Listing 7. Calling CreateFileA dynamically using getProcAddress and LoadLibrary
HANDLE hFile;
HANDLE hAppend;
DWORD dwBytesRead, dwBytesWritten, dwPos;
LPCSTR fname = “c:\\temp\\mytestfile.txt”;
char buff[25];
//Get deobfuscated Kernel32 and CreateFileA strings
LPCWSTR DLL = get_Kernel32_string();
LPCSTR PROC = get_CreateFileA_string();
FARPROC Proc;
HINSTANCE hDLL;
//Get Kernel32 handle
hDLL = LoadLibrary(DLL);
//Get CreateFileA export address
Proc = GetProcAddress(hDLL,PROC);
//Creating Dummy function header
typedef HANDLE (__stdcall *GETADAPTORSFUNC)(LPCSTR, DWORD, DWORD, LPSECURITY_ATTRIBUTES,DWORD, DWORD, HANDLE);
GETADAPTORSFUNC fpGetProcAddress;
fpGetProcAddress = (GETADAPTORSFUNC)GetProcAddress(hDLL, PROC);
//Dynamically call CreateFileA
hFile = fpGetProcAddress(fname, GENERIC_READ, 0, NULL, OPEN_EXISTING, FILE_ATTRIBUTE_NORMAL,
NULL);
if(hFile == INVALID_HANDLE_VALUE)
printf(“Could not open %S\n”, fname);
else
printf(“Opened %S successfully.\n”, fname);
Layer 4: Anti-Virtualisation
The final layer uses anti-virtualisation. We will look at detecting VMWare. Intel x86 provides two
instructions to allow you to carry I/O operations, these instructions are the „IN” and „OUT” instructions.Vmware uses the “IN” instruction to read from a port that does not really exist. If you access that port in a VMWare you will not get an exception. If you access it in a normal machine it will cause an exception. The detection is based on this anomaly. To perform the test you load 0x0A in the ECX register and you put the magic value of 0x564D5868 (‘VMXh)’ in the EAX register. Then you read a DWORD from port 0x5658 (VX). If an exception is caused you are not in VMware.

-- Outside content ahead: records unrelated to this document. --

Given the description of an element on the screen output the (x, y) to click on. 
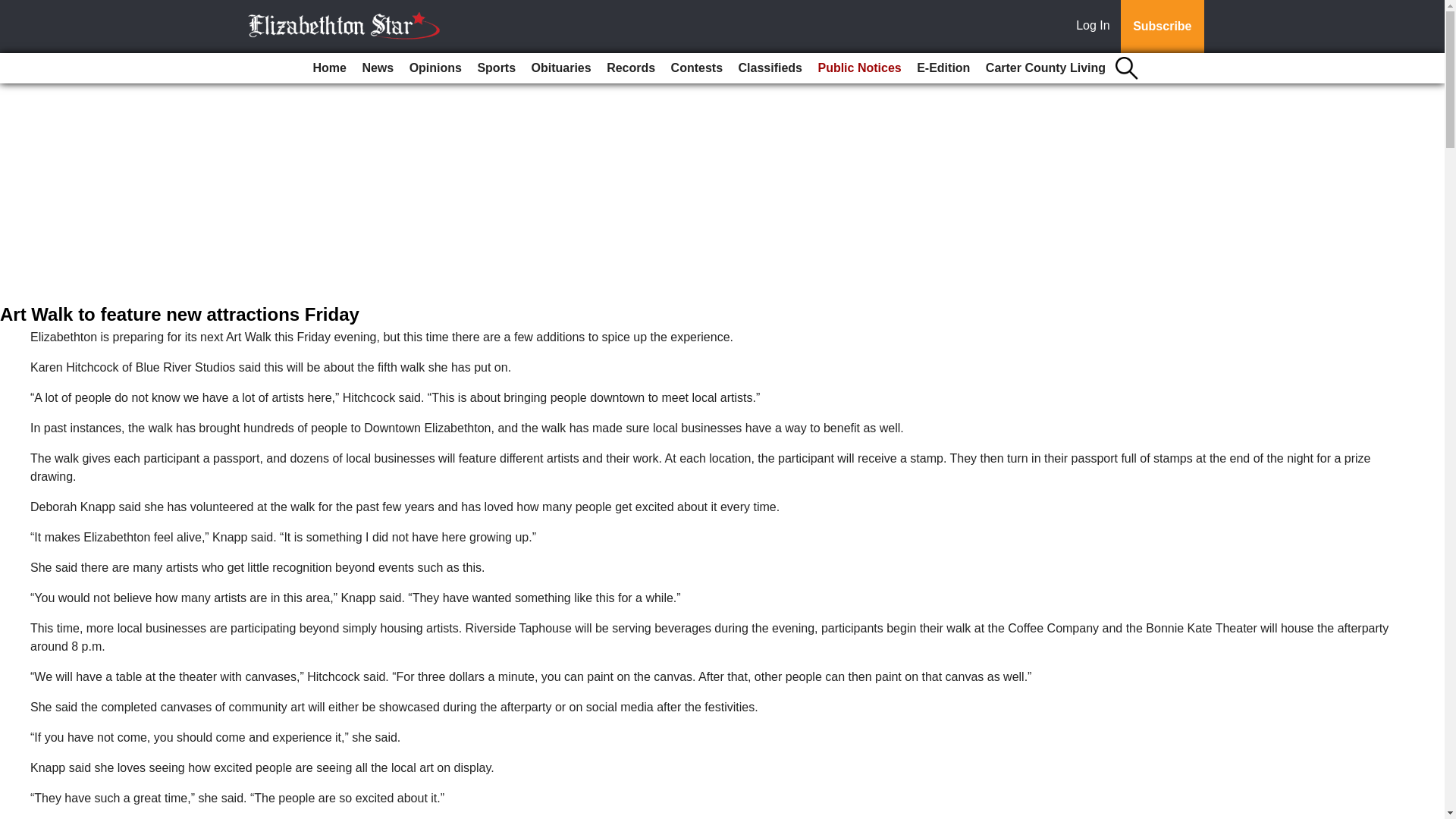
E-Edition (943, 68)
Subscribe (1162, 26)
Go (13, 9)
Log In (1095, 26)
Opinions (435, 68)
Sports (495, 68)
Records (630, 68)
Home (328, 68)
Classifieds (770, 68)
Contests (697, 68)
Carter County Living (1045, 68)
Public Notices (858, 68)
News (376, 68)
Obituaries (560, 68)
Given the description of an element on the screen output the (x, y) to click on. 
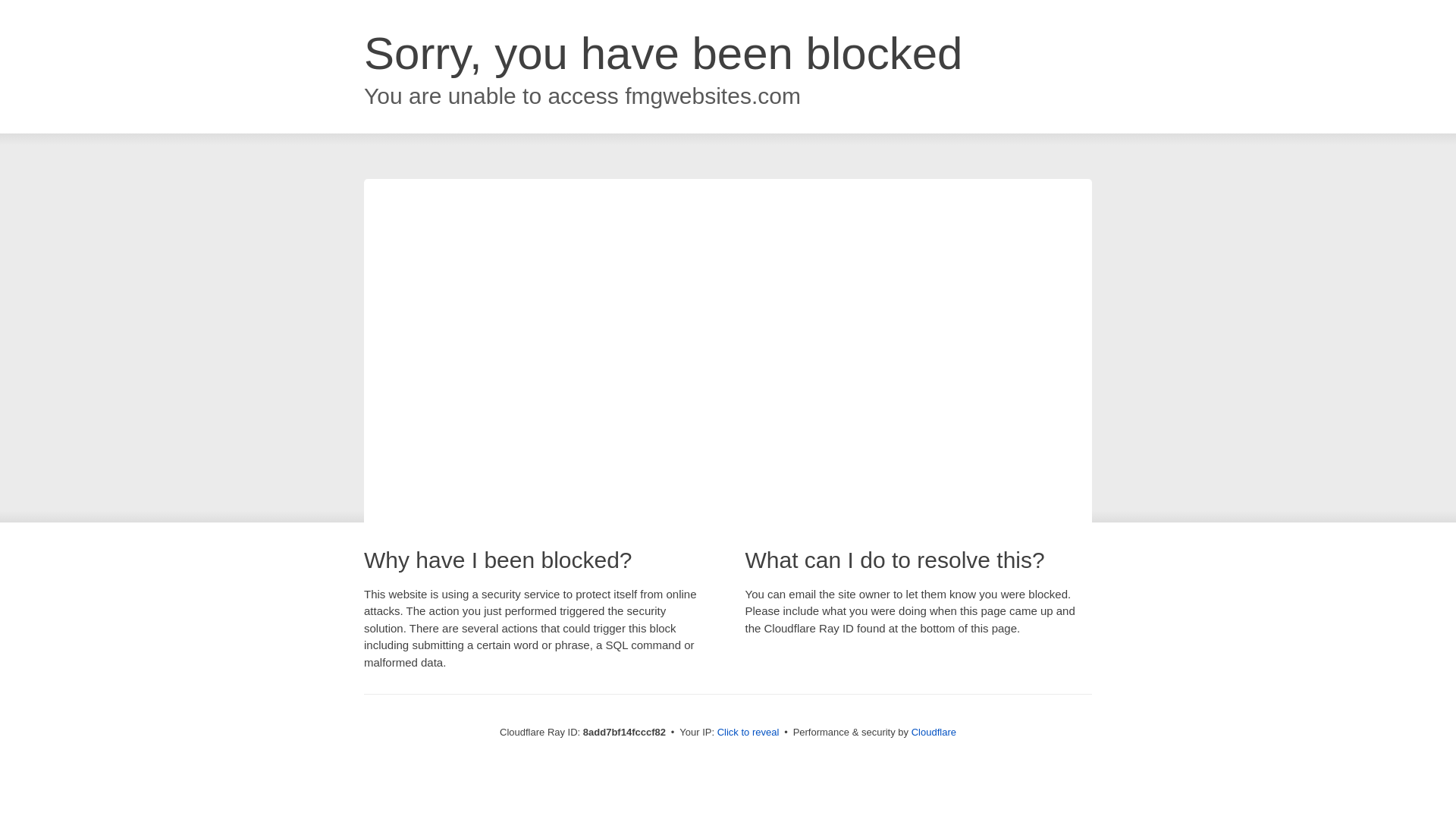
Cloudflare (933, 731)
Click to reveal (747, 732)
Given the description of an element on the screen output the (x, y) to click on. 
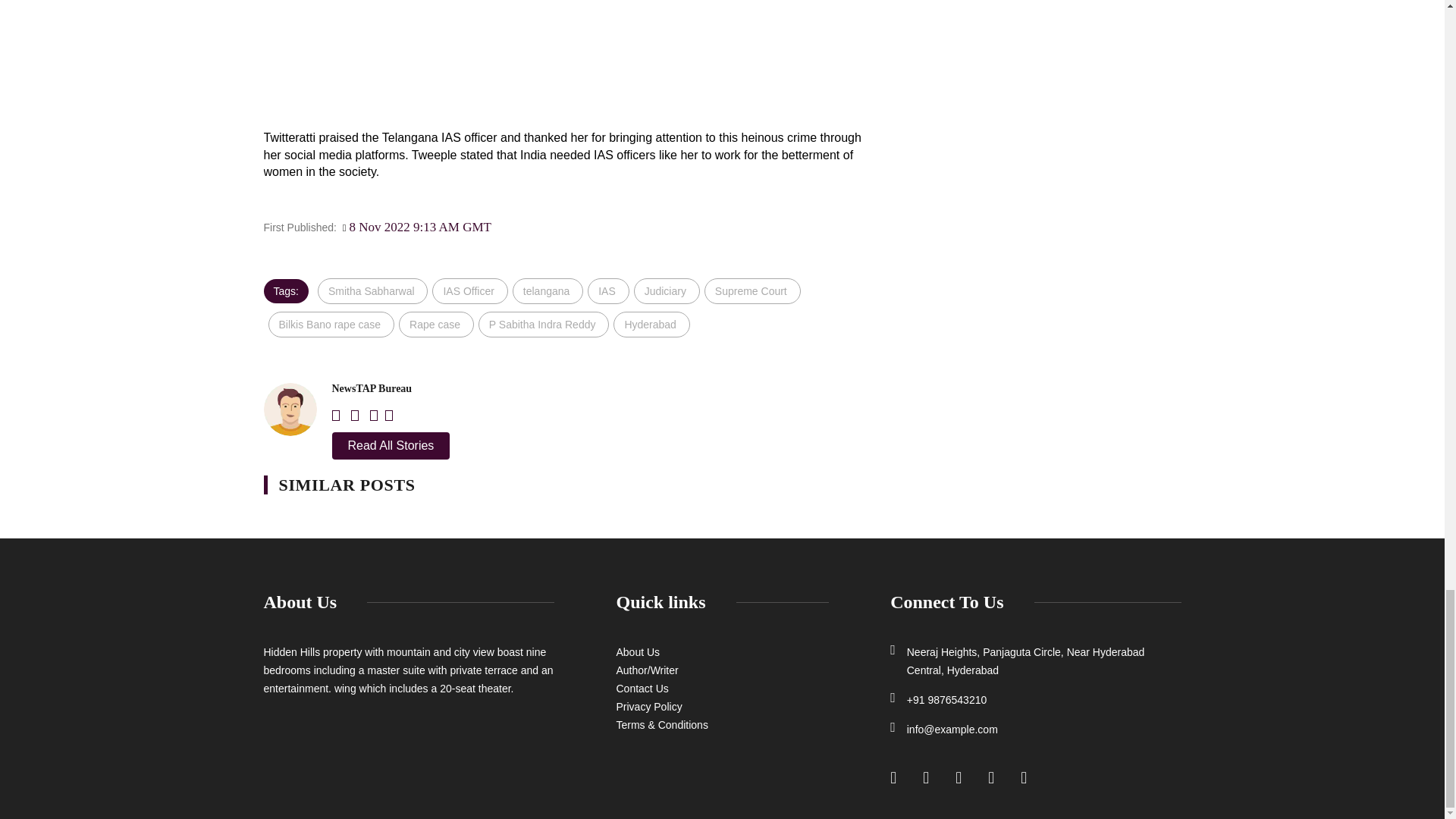
Twitter Tweet (565, 58)
Given the description of an element on the screen output the (x, y) to click on. 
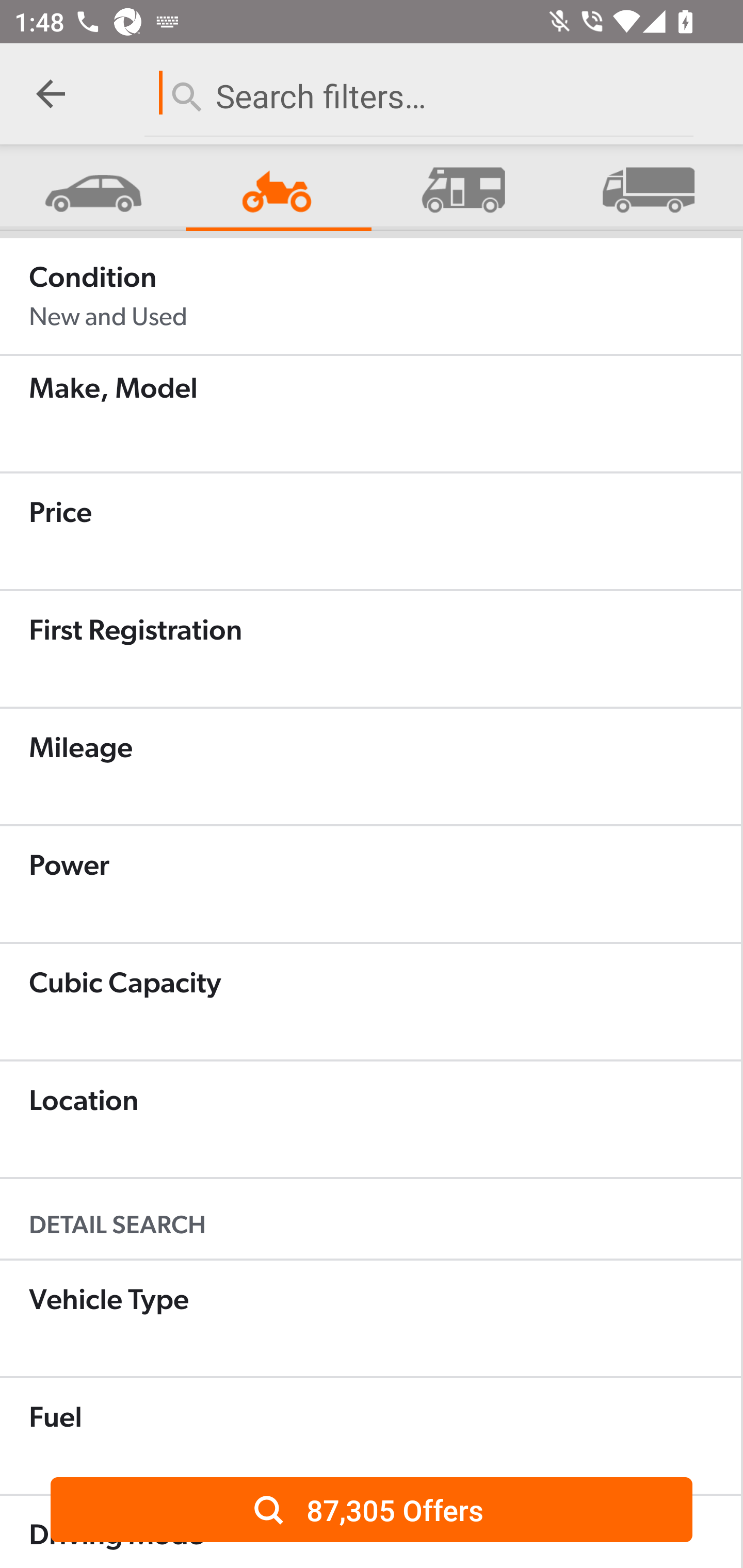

Listing 8. VMWare detection function
bool IsInsideVMWare()
{
bool rc = true;
printf(“Just going to test if you are running in VMWARE:\n”);
__try
{
__asm
{
push edx
push ecx
push ebx
mov eax, ‘VMXh’ // The Magic Number
mov ebx, 0
mov ecx, 10
mov edx, ‘VX’ // The port
in eax, dx // The IN Instruction
cmp ebx, ‘VMXh’ // Check if ebx contains the magic number
setz [rc] // set return value
pop ebx
pop ecx
pop edx
}
}
__except(EXCEPTION_EXECUTE_HANDLER)
{
rc = false;
}
return rc;
}
A good way to look for this trick is to search for the magic number 0x564D5868. In my code you can search for the string; „Just going to test if you are running in VMWARE:\n”. I have not displayed the assembler code as seen in Ollydbg as it is identical to the inline assembly in Listing 8. Just after this code there is a jump instruction you can manipulate to bypass this detection. Last little bit of advice you may see ‘Privileged instruction – use Shift +F7/F8/F9 to pass exception to program’, If you press Shift + F9 itwill continue past the exception.